━━━ Texte fourni

Picasso & les livres au MUba de Tourcoing

De tout temps, les peintres furent sollicités par les éditeurs. En accompagnement d’un texte. Mots et peinture, musique et lumière, la force du sens et le choc du dessin. Pour tenter d’atteindre un palier spirituel le plus élevé possible, les artistes ont collaboré. Souvent ce furent des poètes qui entraînèrent leurs amis peintres. Max Jacob et Picasso, par exemple. Ou Pierre Reverdy pour le fameux Chant des morts. Parfois ce fut l’audace d’un éditeur qui fut à l’origine d’un chef-d’œuvre, le jeune Skira qui insista pour que Picasso illustre son premier livre publié. Ce fut Ovide qui l’accompagna…
Si bien qu’au fil des années, Picasso aussi se retrouva avec une ligne de plus à son CV. Peinture, sculpture, poterie, gravure. Et donc illustration. Est présenté jusqu’au 13 janvier 2020 au MUba de Tourcoing tout ce qui se rapproche de l’écrit : les affiches, les dessins d’auteurs, les livres peints, les livres illustrés. Avec quatre conférence-clés pour pénétrer toutes les arcanes de l’œuvre participative qui s’est liée avec la littérature : Le cornet à dé, Max Jacob-Picasso (17 novembre) ; Le chant des morts, Reverdy-Picasso (7 décembre) ; Picasso et le livre illustré (21 décembre) et La colombe de la paix (11 janvier).

━━━━━━

_Exercices:_
1) D'après le texte sur Picasso et les livres, jusqu'à quelle date l'exposition est-elle présentée au MUba de Tourcoing ?
2) Poursuivez le texte sur Picasso et les livres après sa dernière phrase.

━━━ Données fournies

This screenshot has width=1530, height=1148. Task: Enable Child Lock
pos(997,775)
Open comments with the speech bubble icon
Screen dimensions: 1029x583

━━━━━━

_Réponses:_
1) Jusqu'au 13 janvier 2020.

2)
Certains peintres n’aiment pas ce terme d’illustrationKijno, à qui l’on doit la rosace de la cathédrale de Lille, rentrait dans des colères noires à sa simple évocation, malgré ses nombreuses participations à l’œuvre littéraire de ses amis poètes ; il préférait dire qu’il faisait l’amour avec la poésie – car dans l’imaginaire collectif, illustrer est péjoratif, un genre mineur ; encore une erreur fondamentale véhiculée par la doxa. Car l’intervention du peintre est très souvent un acte fondamental dans l’objet-livre qui devient plus qu’un simple livre. L’ornementation illumine le texte. D’ailleurs Picasso aussi, avec humour, disait qu’il n’avait jamais rien illustré… Car si le peintre intervient sur, dans, le texte – comme avec Reverdy – il n’abandonne en rien sa liberté créative. Au contraire. L’intervention d’un peintre dans un texte modifie fondamentalement l’œuvre qui devient une pièce à quatre mains. Le lecteur ne perçoit plus la force du texte de la même manière. L’artiste ne fait pas briller le texte mais permet une approche différente. Quitte à perdre le lecteur ; mais c’est là tout l’intérêt de l’art. Ouvrir d’autres possibles. Ne jamais cadenasser aucune porte, aucune fenêtre. Afin que la lumière s’invite de n’importe où…
 



Dès son enfance à Barcelone, Picasso s’est entouré de poètes. Ainsi il n’est pas incongru de voir qu’il illustra en 1913 Alcools avec un portrait cubiste d’Apollinaire. Il fera ensuite un fusain en 1948, de profil… La première rencontre sera celle de Max Jacob, chez Ambroise Vollard, en 1901. Puis Apollinaire en 1905. Viendront ensuite André Salmon, Paul Fort, Pierre Reverdy…
C’est avec lui qu’il va pousser au plus loin son approche de l’abstrait. L’exploration des signes linguistiques. 1948, parution du Chant des morts chez Tériade. Livre-dialogue où se déploient des aquarelles rouges dans les vers manuscrits. Quarante-trois poèmes qui sont enluminés. Chaque intervention prend la mesure de la page. S’inscrit sur le même plan que le poème, joue avec l’équilibre des blocs de mots… l’unité entre poète et peintre se joue entre les signes, à l’échelle du livre. C’est un acte unique dans l’œuvre de Picasso.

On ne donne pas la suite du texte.